◆ Document extract
** START **

Reputation: 582
I was wondering if it's possible to use SQL (preferably snowflake) to select up to N records given certain criteria. To illustrate: Lets say I have a table with 1 million records, containing full names and phone numbers.
There's no limits on the amount of phone numbers that can be assigned to X person, but I only want to select up to 10 numbers per person, even if the person has more than 10.
Notice I don't want to select just 10 records, I want the query to return every name in the table, I only want to ignore extra phone numbers when the person already has 10 of them.
Can this be done?
Upvotes: 3
Views: 3660
Reputation: 1321
This query will help your requirement:
select
full_name,
phonenumber
from
(select
full_name,
phonenumber,
ROW_NUMBER() over (partition by phonenumber order by full_name desc) as ROW_NUMBER from sample_tab) a
where
a.row_number between 1 and 10
order by
full_name asc,
phonenumber desc;
using Snowflake Qualify function:
select
full_name,
phonenumber
from
sample_tab qualify row_number() over (partition by phonenumber order by full_name) between 1 and 10
order by
full_name asc ,
phonenumber desc;
Upvotes: 2
Reputation: 222402
You can use window functions to solve this greatest-n-per-group problem:
select t.*
from (
select
t.*,
row_number() over(partition by name order by phone_number) rn
from mytable t
) t
where rn <= 10
Note that you need an ordering column to define what "top 10" actually means. I assumed phone_number
, but you can change that to whatever suits your use case best.
Better yet: as commented by waldente, snowflake has the qualify
syntax, which removes the need for a subquery:
select t.*
from mytable t
qualify row_number() over(partition by name order by phone_number) <= 10
Upvotes: 7

** END **

(Data records)
** START **

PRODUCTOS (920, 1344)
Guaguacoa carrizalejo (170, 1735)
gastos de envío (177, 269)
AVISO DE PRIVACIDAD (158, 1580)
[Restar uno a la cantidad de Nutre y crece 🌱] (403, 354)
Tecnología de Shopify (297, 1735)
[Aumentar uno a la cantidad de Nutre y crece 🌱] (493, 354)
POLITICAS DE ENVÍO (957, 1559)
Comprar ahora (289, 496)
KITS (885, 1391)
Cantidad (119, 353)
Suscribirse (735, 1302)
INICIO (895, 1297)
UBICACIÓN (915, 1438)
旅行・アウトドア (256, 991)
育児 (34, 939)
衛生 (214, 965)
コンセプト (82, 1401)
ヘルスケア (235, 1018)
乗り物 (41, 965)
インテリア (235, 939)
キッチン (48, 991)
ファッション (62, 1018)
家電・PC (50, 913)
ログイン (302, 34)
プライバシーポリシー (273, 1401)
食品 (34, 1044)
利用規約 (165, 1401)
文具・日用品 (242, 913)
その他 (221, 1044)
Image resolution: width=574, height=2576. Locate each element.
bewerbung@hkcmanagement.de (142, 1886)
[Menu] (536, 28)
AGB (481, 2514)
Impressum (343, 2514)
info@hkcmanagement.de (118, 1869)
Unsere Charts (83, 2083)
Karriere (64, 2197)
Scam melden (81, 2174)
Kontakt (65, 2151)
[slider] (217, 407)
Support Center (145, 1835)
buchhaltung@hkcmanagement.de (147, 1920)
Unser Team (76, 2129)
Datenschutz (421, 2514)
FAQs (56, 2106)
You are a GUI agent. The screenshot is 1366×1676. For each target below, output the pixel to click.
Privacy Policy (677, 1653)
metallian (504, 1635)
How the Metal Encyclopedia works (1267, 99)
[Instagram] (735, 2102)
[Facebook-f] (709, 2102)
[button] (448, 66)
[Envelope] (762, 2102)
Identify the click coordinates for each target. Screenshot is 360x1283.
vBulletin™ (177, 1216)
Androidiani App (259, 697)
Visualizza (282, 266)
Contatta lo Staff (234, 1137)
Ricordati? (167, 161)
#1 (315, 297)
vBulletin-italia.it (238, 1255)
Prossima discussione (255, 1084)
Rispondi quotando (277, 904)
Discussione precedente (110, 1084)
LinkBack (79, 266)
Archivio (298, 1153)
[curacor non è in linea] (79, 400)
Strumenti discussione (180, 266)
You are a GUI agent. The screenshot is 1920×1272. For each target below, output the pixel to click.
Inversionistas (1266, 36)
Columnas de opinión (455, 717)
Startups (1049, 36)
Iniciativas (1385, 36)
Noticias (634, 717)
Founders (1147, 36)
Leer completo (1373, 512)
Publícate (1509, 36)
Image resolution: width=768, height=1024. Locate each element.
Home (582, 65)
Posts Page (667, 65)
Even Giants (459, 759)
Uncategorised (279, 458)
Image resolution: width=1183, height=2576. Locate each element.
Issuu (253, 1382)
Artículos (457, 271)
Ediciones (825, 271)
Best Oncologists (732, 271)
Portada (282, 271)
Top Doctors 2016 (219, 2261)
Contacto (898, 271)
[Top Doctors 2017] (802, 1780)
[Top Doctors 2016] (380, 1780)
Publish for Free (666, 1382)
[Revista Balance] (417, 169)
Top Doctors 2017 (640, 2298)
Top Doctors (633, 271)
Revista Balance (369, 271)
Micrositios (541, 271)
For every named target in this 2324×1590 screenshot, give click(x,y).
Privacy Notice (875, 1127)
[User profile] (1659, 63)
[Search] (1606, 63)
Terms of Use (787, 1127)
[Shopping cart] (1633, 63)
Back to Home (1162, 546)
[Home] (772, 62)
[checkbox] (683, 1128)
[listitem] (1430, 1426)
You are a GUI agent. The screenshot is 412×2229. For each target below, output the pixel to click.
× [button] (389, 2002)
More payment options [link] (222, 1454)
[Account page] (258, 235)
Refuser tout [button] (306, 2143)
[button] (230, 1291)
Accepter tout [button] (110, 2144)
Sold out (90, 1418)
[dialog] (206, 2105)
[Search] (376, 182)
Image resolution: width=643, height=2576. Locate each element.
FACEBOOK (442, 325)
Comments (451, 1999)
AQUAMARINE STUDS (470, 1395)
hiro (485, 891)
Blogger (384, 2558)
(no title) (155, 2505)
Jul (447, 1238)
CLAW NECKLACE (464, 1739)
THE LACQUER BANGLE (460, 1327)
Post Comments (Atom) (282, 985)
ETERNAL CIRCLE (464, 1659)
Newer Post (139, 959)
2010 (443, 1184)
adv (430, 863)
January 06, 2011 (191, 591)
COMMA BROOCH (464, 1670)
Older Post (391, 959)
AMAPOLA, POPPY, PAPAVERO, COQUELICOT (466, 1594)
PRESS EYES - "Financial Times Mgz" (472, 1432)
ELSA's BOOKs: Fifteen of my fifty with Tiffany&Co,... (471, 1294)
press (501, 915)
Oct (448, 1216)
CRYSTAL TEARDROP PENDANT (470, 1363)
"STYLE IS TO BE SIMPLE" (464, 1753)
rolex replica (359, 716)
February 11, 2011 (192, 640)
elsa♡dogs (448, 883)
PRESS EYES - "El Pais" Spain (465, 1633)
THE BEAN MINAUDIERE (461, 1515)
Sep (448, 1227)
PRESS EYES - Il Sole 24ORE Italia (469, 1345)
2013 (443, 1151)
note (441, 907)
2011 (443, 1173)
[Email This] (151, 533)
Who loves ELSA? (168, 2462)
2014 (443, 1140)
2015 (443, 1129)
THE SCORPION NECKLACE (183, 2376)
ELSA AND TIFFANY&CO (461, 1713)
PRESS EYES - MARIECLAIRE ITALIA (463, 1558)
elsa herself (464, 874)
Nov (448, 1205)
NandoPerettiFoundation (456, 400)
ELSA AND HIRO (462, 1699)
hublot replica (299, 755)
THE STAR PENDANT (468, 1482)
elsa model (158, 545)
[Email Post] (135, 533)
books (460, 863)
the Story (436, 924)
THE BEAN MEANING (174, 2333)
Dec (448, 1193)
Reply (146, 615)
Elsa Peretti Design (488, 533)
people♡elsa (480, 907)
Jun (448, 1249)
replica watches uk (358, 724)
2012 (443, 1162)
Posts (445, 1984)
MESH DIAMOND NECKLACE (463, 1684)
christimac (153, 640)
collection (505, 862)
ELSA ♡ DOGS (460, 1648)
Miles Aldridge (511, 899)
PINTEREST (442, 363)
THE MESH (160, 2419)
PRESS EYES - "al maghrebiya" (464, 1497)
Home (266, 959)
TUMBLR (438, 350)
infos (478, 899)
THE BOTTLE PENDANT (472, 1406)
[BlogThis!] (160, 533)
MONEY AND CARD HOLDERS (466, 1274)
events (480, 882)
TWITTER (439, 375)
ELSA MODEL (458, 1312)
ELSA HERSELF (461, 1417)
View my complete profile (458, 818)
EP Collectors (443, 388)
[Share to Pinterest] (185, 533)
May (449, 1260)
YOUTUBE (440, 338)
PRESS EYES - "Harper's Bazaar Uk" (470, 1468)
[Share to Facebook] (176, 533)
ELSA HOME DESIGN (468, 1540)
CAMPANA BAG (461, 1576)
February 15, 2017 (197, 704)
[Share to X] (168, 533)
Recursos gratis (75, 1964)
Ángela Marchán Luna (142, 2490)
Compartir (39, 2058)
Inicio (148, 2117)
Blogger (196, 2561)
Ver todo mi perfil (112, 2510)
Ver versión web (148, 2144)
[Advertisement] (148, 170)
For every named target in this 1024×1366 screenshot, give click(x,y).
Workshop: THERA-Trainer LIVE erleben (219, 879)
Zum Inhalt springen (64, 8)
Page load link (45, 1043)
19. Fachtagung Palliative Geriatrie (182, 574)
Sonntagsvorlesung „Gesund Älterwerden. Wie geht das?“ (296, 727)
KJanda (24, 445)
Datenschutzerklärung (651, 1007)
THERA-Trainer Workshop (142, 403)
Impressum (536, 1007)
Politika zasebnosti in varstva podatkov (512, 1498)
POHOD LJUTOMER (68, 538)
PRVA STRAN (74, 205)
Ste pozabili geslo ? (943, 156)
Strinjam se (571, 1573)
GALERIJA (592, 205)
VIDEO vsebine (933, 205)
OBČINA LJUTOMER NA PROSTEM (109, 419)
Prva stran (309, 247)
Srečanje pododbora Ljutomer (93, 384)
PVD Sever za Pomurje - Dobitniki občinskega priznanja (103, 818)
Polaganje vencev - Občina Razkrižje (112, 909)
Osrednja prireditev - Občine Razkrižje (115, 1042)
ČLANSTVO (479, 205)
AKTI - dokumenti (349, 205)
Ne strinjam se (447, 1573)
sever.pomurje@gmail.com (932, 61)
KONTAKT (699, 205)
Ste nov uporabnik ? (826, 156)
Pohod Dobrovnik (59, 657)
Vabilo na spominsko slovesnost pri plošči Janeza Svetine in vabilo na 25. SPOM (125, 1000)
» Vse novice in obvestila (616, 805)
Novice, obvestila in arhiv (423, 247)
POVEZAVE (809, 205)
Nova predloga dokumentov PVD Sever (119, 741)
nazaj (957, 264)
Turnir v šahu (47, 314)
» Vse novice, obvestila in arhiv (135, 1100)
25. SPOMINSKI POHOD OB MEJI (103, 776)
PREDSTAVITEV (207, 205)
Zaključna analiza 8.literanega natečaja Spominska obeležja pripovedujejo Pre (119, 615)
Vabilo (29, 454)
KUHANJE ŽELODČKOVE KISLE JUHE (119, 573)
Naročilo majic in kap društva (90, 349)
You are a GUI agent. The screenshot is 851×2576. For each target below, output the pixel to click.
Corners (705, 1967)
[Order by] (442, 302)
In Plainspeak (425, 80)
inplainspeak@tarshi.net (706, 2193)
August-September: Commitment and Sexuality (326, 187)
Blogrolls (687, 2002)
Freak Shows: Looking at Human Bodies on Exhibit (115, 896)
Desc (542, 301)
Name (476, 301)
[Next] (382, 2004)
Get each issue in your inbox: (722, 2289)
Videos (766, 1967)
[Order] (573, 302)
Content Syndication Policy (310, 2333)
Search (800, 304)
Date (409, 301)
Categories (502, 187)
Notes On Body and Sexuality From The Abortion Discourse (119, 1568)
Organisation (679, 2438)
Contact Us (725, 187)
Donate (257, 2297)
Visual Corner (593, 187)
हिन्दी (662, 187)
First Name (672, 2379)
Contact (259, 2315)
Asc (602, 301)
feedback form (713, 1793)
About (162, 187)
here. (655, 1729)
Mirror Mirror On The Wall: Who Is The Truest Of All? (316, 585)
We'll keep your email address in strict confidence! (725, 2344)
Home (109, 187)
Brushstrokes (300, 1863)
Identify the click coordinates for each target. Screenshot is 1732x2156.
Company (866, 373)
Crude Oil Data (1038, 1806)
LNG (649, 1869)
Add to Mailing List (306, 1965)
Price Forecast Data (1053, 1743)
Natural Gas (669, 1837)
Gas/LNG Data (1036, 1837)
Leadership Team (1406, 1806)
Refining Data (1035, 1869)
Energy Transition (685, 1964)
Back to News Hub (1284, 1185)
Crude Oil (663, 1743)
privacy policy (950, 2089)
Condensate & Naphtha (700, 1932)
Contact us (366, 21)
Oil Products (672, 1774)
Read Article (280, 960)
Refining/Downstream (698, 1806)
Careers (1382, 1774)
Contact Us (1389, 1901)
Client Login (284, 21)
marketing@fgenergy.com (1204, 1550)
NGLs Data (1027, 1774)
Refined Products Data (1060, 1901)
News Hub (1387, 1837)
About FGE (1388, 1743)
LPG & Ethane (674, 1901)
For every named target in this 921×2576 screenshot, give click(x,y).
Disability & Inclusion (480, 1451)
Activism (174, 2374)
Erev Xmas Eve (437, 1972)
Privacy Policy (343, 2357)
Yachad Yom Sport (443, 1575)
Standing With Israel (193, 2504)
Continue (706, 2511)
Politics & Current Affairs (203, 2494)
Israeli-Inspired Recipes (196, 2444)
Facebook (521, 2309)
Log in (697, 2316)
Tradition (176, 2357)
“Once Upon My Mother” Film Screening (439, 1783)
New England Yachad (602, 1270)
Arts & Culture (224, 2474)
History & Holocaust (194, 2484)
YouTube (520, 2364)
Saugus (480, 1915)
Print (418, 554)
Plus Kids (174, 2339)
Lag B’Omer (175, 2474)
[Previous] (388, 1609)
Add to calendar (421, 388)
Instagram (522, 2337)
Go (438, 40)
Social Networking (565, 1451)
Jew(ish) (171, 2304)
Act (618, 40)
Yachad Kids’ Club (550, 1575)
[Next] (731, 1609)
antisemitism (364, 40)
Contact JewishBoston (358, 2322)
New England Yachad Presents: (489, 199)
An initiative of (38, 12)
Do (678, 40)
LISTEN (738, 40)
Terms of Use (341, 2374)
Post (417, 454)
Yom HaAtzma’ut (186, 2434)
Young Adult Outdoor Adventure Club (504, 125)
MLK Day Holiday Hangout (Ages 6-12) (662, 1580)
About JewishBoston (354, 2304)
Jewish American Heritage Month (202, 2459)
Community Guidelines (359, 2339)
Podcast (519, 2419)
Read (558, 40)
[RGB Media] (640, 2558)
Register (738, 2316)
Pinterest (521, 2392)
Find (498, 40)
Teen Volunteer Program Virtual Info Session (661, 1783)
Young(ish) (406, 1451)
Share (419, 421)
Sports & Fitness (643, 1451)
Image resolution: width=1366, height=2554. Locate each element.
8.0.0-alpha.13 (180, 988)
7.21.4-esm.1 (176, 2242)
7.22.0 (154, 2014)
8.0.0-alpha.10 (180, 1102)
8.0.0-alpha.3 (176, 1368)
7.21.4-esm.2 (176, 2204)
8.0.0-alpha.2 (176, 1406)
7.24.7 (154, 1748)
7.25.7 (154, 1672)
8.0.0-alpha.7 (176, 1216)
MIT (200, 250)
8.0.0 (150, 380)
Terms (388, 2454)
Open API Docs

** END **

◆ Exercise requirements
#1 Duplicate the passage of the SQL forum thread that begins at the words "Notice I don't" and stops after the words "this be done?".
#2 Rewrite the lines of the data records that begin at the line containing "Vabilo na spominsko" and stop after the line containing "Visual Corner (593, 187)", replacing "Sexuality" with "Intimacy" and leaving everything else unchanged. Return only those lines.

◆ Task solutions
#1
Notice I don't want to select just 10 records, I want the query to return every name in the table, I only want to ignore extra phone numbers when the person already has 10 of them.
Can this be done?

#2
Vabilo na spominsko slovesnost pri plošči Janeza Svetine in vabilo na 25. SPOM (125, 1000)
» Vse novice in obvestila (616, 805)
Novice, obvestila in arhiv (423, 247)
POVEZAVE (809, 205)
Nova predloga dokumentov PVD Sever (119, 741)
nazaj (957, 264)
Turnir v šahu (47, 314)
» Vse novice, obvestila in arhiv (135, 1100)
25. SPOMINSKI POHOD OB MEJI (103, 776)
PREDSTAVITEV (207, 205)
Zaključna analiza 8.literanega natečaja Spominska obeležja pripovedujejo Pre (119, 615)
Vabilo (29, 454)
KUHANJE ŽELODČKOVE KISLE JUHE (119, 573)
Naročilo majic in kap društva (90, 349)
You are a GUI agent. The screenshot is 851×2576. For each target below, output the pixel to click.
Corners (705, 1967)
[Order by] (442, 302)
In Plainspeak (425, 80)
inplainspeak@tarshi.net (706, 2193)
August-September: Commitment and Intimacy (326, 187)
Blogrolls (687, 2002)
Freak Shows: Looking at Human Bodies on Exhibit (115, 896)
Desc (542, 301)
Name (476, 301)
[Next] (382, 2004)
Get each issue in your inbox: (722, 2289)
Videos (766, 1967)
[Order] (573, 302)
Content Syndication Policy (310, 2333)
Search (800, 304)
Date (409, 301)
Categories (502, 187)
Notes On Body and Intimacy From The Abortion Discourse (119, 1568)
Organisation (679, 2438)
Contact Us (725, 187)
Donate (257, 2297)
Visual Corner (593, 187)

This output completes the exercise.